Fassino è dunque alle prese con una difficile equazione: difendere i Pacs e lo Stato laico senza urtare il Vaticano, tenere insieme tutto il centrosinistra e senza aprire nuovi fronti con la Santa Sede. Per risolverla, cerca «i punti di contatto». «La società laica - spiega in un convegno dei Cristiano sociali - va vista come uno strumento di sintesi e non di conflitto, capace di superare sia i rischi dell’agnosticismo che quelli dell’integralismo etico. Serve un confronto nel reciproco rispetto». Dialogo, anche quando a dividere non sono i massimi sistemi ma cose molto più pratiche, come i patti di solidarietà. «Bisogna trovare una soluzione condivisa - insiste Fassino -, anche il cardinale Ruini riconosce che il problema delle coppie di fatto esiste».
Ma la strada indicata da Fassino appare troppo stretta.
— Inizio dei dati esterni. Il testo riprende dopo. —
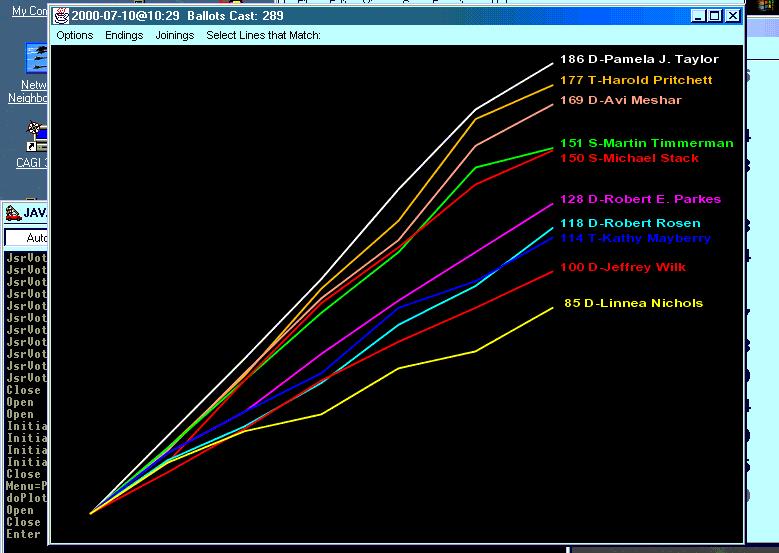Screen dimensions: 779x553
Task: Click the JAVA console window icon
Action: pos(12,213)
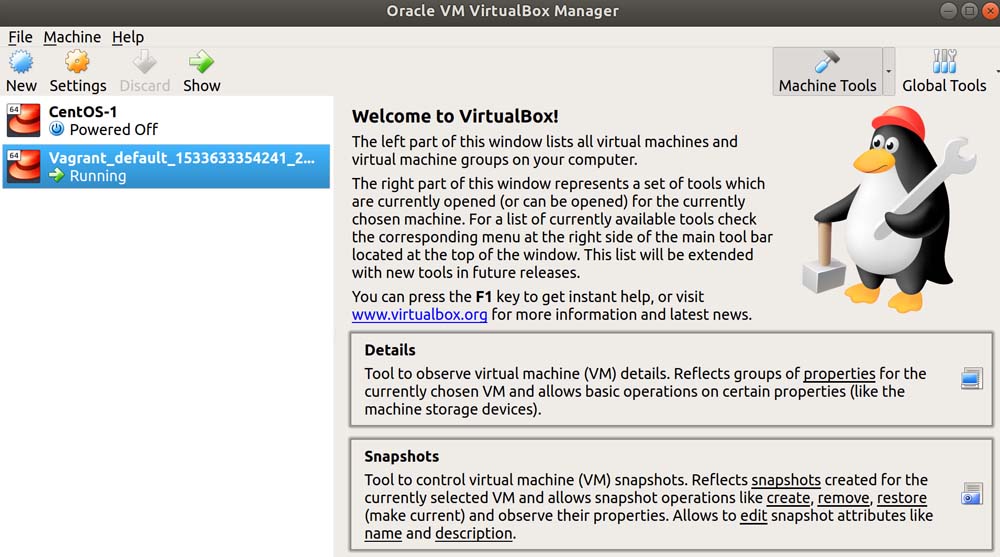Screen dimensions: 1000x557
Task: Select the Global Tools icon
Action: tap(944, 62)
Anche per i Ds. Non fa impressione vedere Franco Grillini, presidente onorario dell’Arcigay, che attacca Benedetto XVI: «È un’ennesima sovrapposizione sullo Stato che porta a una fortissima limitazione della libertà individuale. C’è un interventismo della Chiesa che non vedevamo da decenni, i dogmi non possono diventare leggi di una nazione». Fa un certo effetto invece sentire che anche la cattolicissima Livia Turco polemizza con il Vaticano: «Il Papa ha diritto di dire tutto quello che pensa e che vuole. Il suo discorso al Sinodo mi trova d’accordo. Lo considero importante, perché richiama alla responsabilità sia i laici che la Chiesa, che deve assumere sempre più una dimensione pastorale, profetica e di formazione delle coscienze e meno di lobby politica, come sta facendo il cardinale Ruini».
Per Ugo Intini «il Pontefice fa bene a chiedere ai fedeli e alle loro coscienze di difendere senza ipocrisie i valori della Chiesa, però non lo si può chiedere allo Stato: tanto più la Cei interviene come attore politico, tanto più si pongono le basi per il superamento del Concordato». Laicismo? «No - risponde - perché nessuno mette in discussione il diritto del Papa di esercitare nei modi che ritiene più opportuni in suo alto magistero. Però, se si accetta una vita pubblica ispirata da principi religiosi, diventa impossibile contrastare il primato di altre religioni negli Stati dove confessioni diverse hanno maggiore influenza». E anche per Daniele Capezzone «la politica della Chiesa sta da tempo violando il Concordato: da un lato vuole preservare i privilegi dei Patti, dall’altra vuole intervenire a gamba tesa nel dibattito politico». «È assolutamente legittimo - aggiunge il segretario radicale - dire “io non lo farei”, mentre è invece illiberale passare al “tu non lo devi fare”».
Sulla sponda papista resta Clemente Mastella: «Ma quale ingerenza? Assolutamente no, il Papa parla ai fedeli, poi c’è chi accoglie l’invito e chi no. Ma non deve esserci un divieto di parola, anche il Vaticano ha diritto di dire quello che pensa».